Carol Greider, distinguished professor of molecular, cell, and developmental biology at UC Santa Cruz, has been named a Fellow of the National Academy of Inventors (NAI).

The NAI Fellows Program highlights academic inventors who have demonstrated “a highly prolific spirit of innovation in creating or facilitating outstanding inventions that have made a tangible impact on quality of life, economic development, and the welfare of society.” Election to NAI Fellow is the highest professional distinction accorded solely to academic inventors.

Greider shared the 2009 Nobel Prize in Physiology or Medicine for her pioneering work on telomeres, critical structures that maintain the ends of chromosomes, and the discovery of telomerase, the enzyme that maintains telomere length. Telomeres are stretches of repetitive DNA at the ends of chromosomes, and telomere shortening is associated with aging and disease. Greider studies the roles that telomeres and telomerase play in cancer and age-related degenerative diseases.

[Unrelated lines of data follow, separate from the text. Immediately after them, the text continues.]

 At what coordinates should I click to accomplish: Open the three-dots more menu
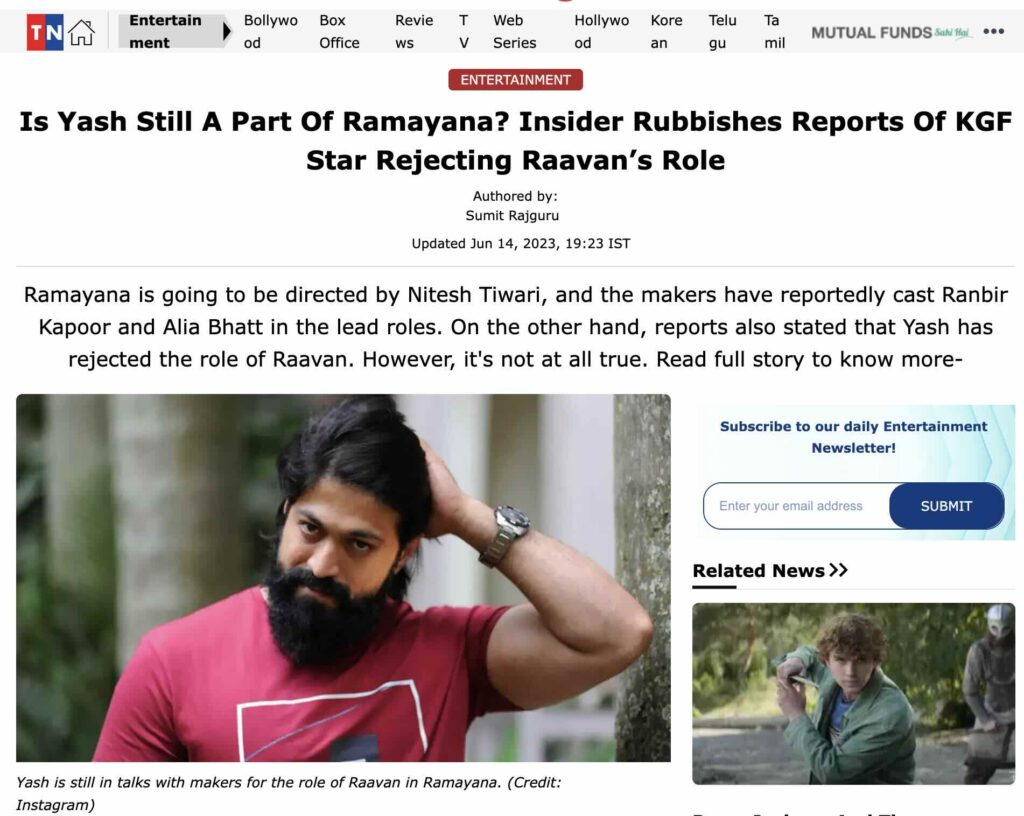(993, 31)
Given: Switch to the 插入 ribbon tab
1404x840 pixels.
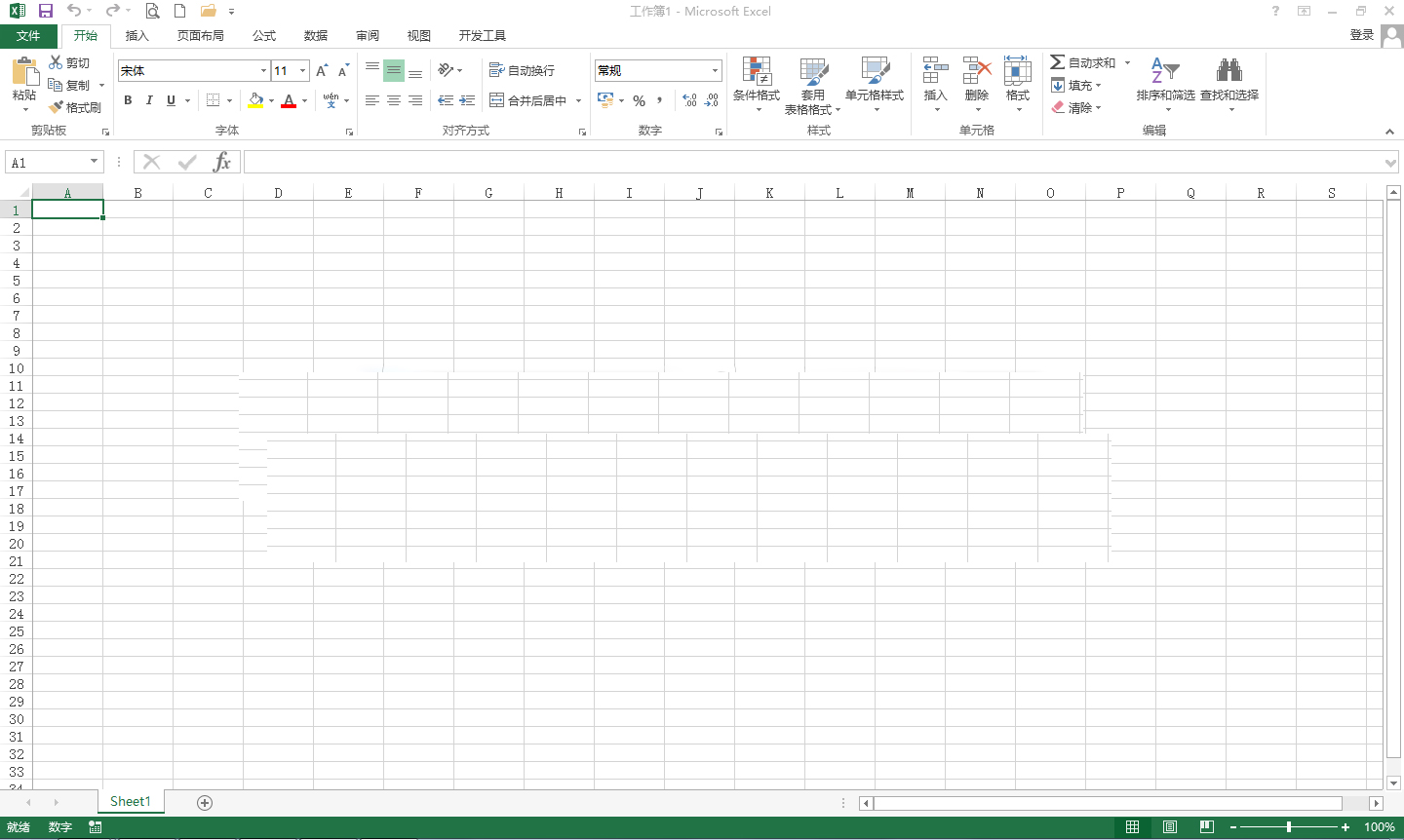Looking at the screenshot, I should [136, 35].
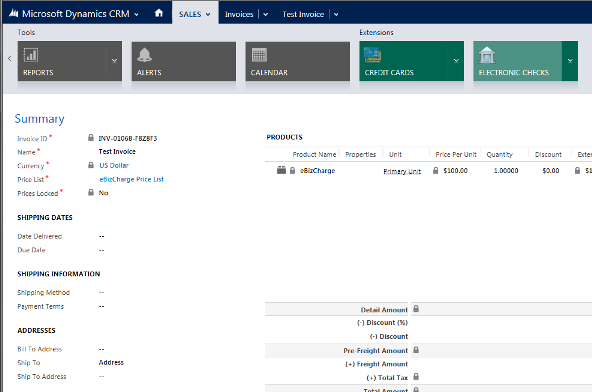Open the Invoices navigation item
Image resolution: width=592 pixels, height=392 pixels.
(x=239, y=14)
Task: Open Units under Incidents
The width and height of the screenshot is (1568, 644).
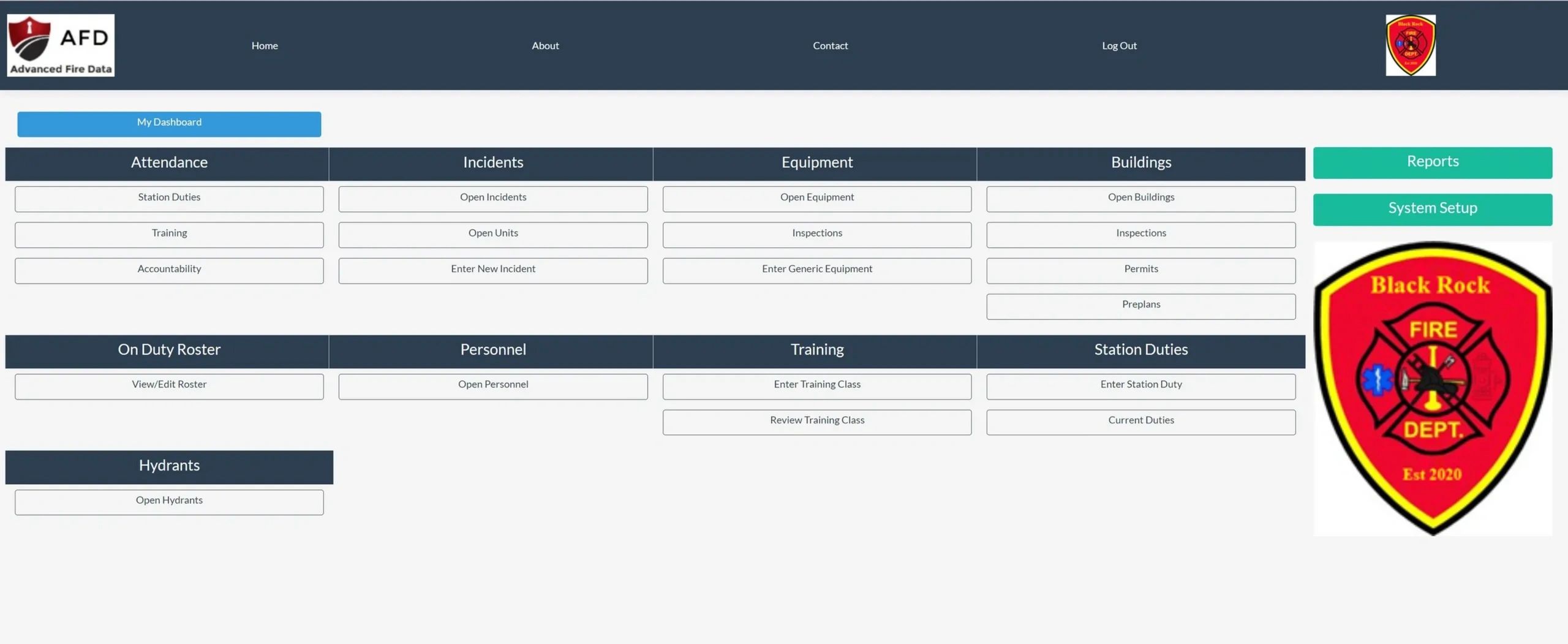Action: (492, 234)
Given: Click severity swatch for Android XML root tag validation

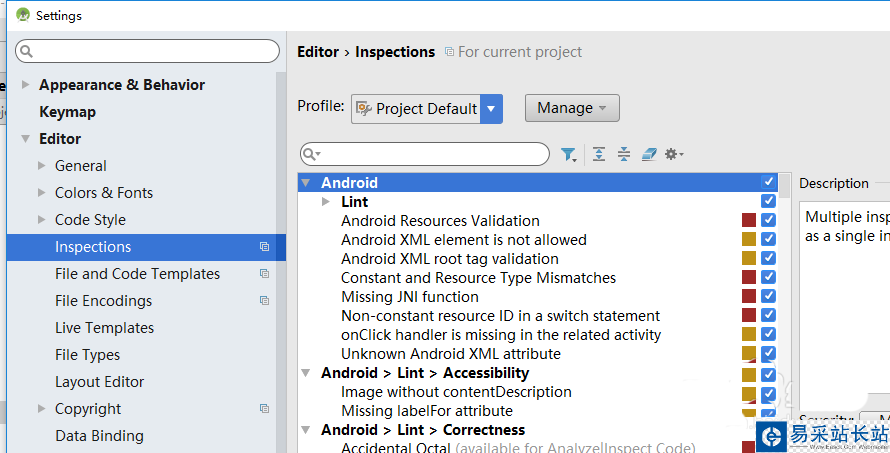Looking at the screenshot, I should click(749, 259).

In addition to the Nobel Prize, which she shared with Elizabeth Blackburn and Jack Szostak, Greider was awarded the 2006 Albert Lasker Award for Basic Medical Research and has been elected to the National Academy of Sciences, American Academy of Arts and Sciences, and American Association for the Advancement of Science. She earned her B.A. in biology from the College of Creative Studies at UC Santa Barbara and her Ph.D. in molecular biology at UC Berkeley.